--- WHAT TO WORK ON ---
• A. Using the statement on Taser use below, decide whether each claim agrees with it: (i) independent medical experts consider the risk to the heart from Taser electricity very low; (ii) Tasers use 50,000 volts to stun people; (iii) officers are trained to treat age and stature as part of assessing a person's vulnerability. Answer yes or no for each and quote the words of the statement that decide it.
• B. Carry on the statement on Taser use from its final sentence, writing a few more sentences in the same speaker's voice.

--- SELECTED EXCERPT ---
********

ACPO lead for armed policing, Deputy Chief Constable Simon Chesterman said:
"Officers are trained to consider the vulnerability of the person and factors such as age and stature form part of this assessment. Ultimately if an individual is acting violently and presents a risk of serious harm to a member of the public, the officer, or themselves, then Taser is a considered option.
"On a number of occasions Taser has safely resolved situations where a person has been intent on serious self harm.
"Independent medical experts have said the risk to the heart from electricity during the use of Taser is very low.
"The use of Taser on those aged 16 or under represents only a tiny percentage of overall use. Similarly, those under 16 are much less likely to encounter Taser when you compare the number of teenagers that officers deal with every day.
"It is not correct to say Tasers use 50,000 volts to stun people, that is not how they operate. A Taser works not by power, but by the way it sends the current into the body and how the muscles respond.

********

--- Stored dataset items ---
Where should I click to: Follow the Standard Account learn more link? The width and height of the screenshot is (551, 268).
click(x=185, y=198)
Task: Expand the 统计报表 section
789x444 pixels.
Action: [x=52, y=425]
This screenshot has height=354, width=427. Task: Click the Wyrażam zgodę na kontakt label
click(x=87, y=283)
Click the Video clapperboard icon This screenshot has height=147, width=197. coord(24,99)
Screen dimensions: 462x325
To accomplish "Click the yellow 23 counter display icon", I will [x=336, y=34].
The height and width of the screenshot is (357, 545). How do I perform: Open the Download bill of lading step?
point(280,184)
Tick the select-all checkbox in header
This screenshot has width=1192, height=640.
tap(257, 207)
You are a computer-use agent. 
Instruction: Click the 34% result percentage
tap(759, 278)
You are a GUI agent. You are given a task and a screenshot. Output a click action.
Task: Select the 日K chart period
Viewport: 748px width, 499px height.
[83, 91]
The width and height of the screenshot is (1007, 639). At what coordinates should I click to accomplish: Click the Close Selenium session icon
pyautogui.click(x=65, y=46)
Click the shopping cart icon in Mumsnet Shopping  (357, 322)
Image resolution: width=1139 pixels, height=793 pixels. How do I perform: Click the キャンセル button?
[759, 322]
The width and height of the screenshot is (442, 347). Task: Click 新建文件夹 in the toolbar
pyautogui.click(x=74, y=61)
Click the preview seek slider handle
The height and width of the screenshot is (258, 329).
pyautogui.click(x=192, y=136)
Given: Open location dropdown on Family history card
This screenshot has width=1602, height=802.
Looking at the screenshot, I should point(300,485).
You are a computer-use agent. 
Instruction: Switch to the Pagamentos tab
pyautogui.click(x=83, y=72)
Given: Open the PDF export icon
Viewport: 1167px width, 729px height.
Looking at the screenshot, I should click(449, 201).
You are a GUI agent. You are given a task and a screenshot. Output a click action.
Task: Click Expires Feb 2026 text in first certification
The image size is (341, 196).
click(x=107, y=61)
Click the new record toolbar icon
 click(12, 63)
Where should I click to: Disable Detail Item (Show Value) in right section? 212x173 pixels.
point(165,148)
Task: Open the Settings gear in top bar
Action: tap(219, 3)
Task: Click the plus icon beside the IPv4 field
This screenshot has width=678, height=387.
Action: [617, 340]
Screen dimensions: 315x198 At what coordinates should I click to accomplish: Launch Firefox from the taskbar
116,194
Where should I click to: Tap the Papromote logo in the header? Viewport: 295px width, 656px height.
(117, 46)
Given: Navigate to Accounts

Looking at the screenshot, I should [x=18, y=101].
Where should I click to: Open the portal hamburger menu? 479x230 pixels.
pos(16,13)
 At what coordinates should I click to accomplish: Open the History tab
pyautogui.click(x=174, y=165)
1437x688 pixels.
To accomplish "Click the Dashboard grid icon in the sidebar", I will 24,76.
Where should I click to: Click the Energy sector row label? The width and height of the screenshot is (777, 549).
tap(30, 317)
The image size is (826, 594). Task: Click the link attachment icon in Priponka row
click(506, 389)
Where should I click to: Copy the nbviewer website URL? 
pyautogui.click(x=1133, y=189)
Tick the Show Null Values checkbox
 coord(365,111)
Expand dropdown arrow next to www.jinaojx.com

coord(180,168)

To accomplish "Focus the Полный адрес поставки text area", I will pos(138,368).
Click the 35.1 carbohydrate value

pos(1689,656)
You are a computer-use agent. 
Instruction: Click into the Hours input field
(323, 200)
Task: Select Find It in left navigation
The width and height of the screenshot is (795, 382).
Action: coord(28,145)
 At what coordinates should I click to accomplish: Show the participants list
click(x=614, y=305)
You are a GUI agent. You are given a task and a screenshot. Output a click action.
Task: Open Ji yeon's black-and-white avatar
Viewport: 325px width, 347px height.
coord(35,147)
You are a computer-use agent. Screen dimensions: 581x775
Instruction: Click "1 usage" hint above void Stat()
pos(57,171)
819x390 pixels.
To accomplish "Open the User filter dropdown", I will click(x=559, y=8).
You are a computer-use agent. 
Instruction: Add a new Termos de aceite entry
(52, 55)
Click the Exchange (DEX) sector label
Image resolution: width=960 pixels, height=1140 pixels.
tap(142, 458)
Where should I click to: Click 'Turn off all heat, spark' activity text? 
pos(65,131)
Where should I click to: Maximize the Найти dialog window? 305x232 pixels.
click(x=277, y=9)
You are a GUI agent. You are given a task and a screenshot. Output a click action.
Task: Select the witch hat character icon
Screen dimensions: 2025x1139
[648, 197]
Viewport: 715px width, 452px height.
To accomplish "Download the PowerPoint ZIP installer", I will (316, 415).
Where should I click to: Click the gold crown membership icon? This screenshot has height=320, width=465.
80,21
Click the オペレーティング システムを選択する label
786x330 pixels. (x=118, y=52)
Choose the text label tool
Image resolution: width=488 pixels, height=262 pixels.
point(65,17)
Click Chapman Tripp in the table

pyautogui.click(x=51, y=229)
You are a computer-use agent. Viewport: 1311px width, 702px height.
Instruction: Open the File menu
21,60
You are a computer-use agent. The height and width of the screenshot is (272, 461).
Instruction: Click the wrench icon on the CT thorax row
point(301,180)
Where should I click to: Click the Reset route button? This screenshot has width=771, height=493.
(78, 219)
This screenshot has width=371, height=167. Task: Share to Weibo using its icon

********

--- ANSWERS PER TASK ---
• A.
(i) Yes: "Independent medical experts have said the risk to the heart from electricity during the use of Taser is very low."
(ii) No: "It is not correct to say Tasers use 50,000 volts to stun people, that is not how they operate."
(iii) Yes: "Officers are trained to consider the vulnerability of the person and factors such as age and stature form part of this assessment."

• B.
"Individual officers are accountable in law for the amount of force they use and every Taser deployment is subjected to scrutiny and if necessary independent investigation. In the UK before they deploy with Taser, police officers are selected for the role and subjected to comprehensive training. This training deals with the technicalities of handling and using the device and also the circumstances under which it can be lawfully used. Of significance is the fact that in around 75% of Taser deployments the device is not discharged".